— Kutipan —
Sebanyak 70% Masyarakat Masih Menganggap Pelecehan Seksual Dipicu Pakaian Korban

Yogyakarta, 5 Juni 2025—Fakultas Ilmu Sosial dan Ilmu Politik (Fisipol), Universitas Gadjah Mada turut berkomitmen dalam implementasi Undang-Undang Tindak Pidana Kekerasan Seksual (TPKS). Dalam misi ini, Fisipol tentunya berupaya meningkatkan kesadaran akan pencegahan kekerasan seksual dengan edukasi merata pada seluruh sivitas akademika, yakni dosen, tenaga kependidikan, dan mahasiswa. Mengusung tema tersebut, Departemen Sosiologi UGM mengundang Komisioner Komnas Perempuan dan Satuan Tugas Pencegahan dan Penanganan Kekerasan Seksual (PPKS) UGM pada Kamis (5/6).

— Data Tersimpan —
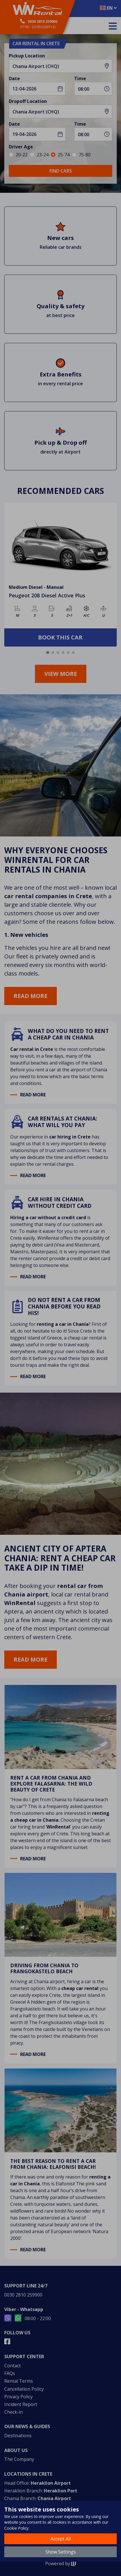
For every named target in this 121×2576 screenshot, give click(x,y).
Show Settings (60, 2552)
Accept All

— Permintaan Tertulis A —
Kembalikan bagian kutipan mulai dari "Sebanyak 70% Masyarakat" sampai dengan "pada Kamis (5/6).".
— Permintaan Tertulis B —
Menurut kutipan, siapa saja yang diundang oleh Departemen Sosiologi UGM pada Kamis (5/6)?
— Permintaan Tertulis C —
Sebutkan semua kelompok sivitas akademika yang disebut dalam kutipan sebagai sasaran edukasi pencegahan kekerasan seksual.
Kerjakan hanya dengan berpegang pada kutipan.

— Hasil Latihan A —
Sebanyak 70% Masyarakat Masih Menganggap Pelecehan Seksual Dipicu Pakaian Korban

Yogyakarta, 5 Juni 2025—Fakultas Ilmu Sosial dan Ilmu Politik (Fisipol), Universitas Gadjah Mada turut berkomitmen dalam implementasi Undang-Undang Tindak Pidana Kekerasan Seksual (TPKS). Dalam misi ini, Fisipol tentunya berupaya meningkatkan kesadaran akan pencegahan kekerasan seksual dengan edukasi merata pada seluruh sivitas akademika, yakni dosen, tenaga kependidikan, dan mahasiswa. Mengusung tema tersebut, Departemen Sosiologi UGM mengundang Komisioner Komnas Perempuan dan Satuan Tugas Pencegahan dan Penanganan Kekerasan Seksual (PPKS) UGM pada Kamis (5/6).

— Hasil Latihan B —
Komisioner Komnas Perempuan dan Satuan Tugas Pencegahan dan Penanganan Kekerasan Seksual (PPKS) UGM.

— Hasil Latihan C —
Dosen, tenaga kependidikan, dan mahasiswa.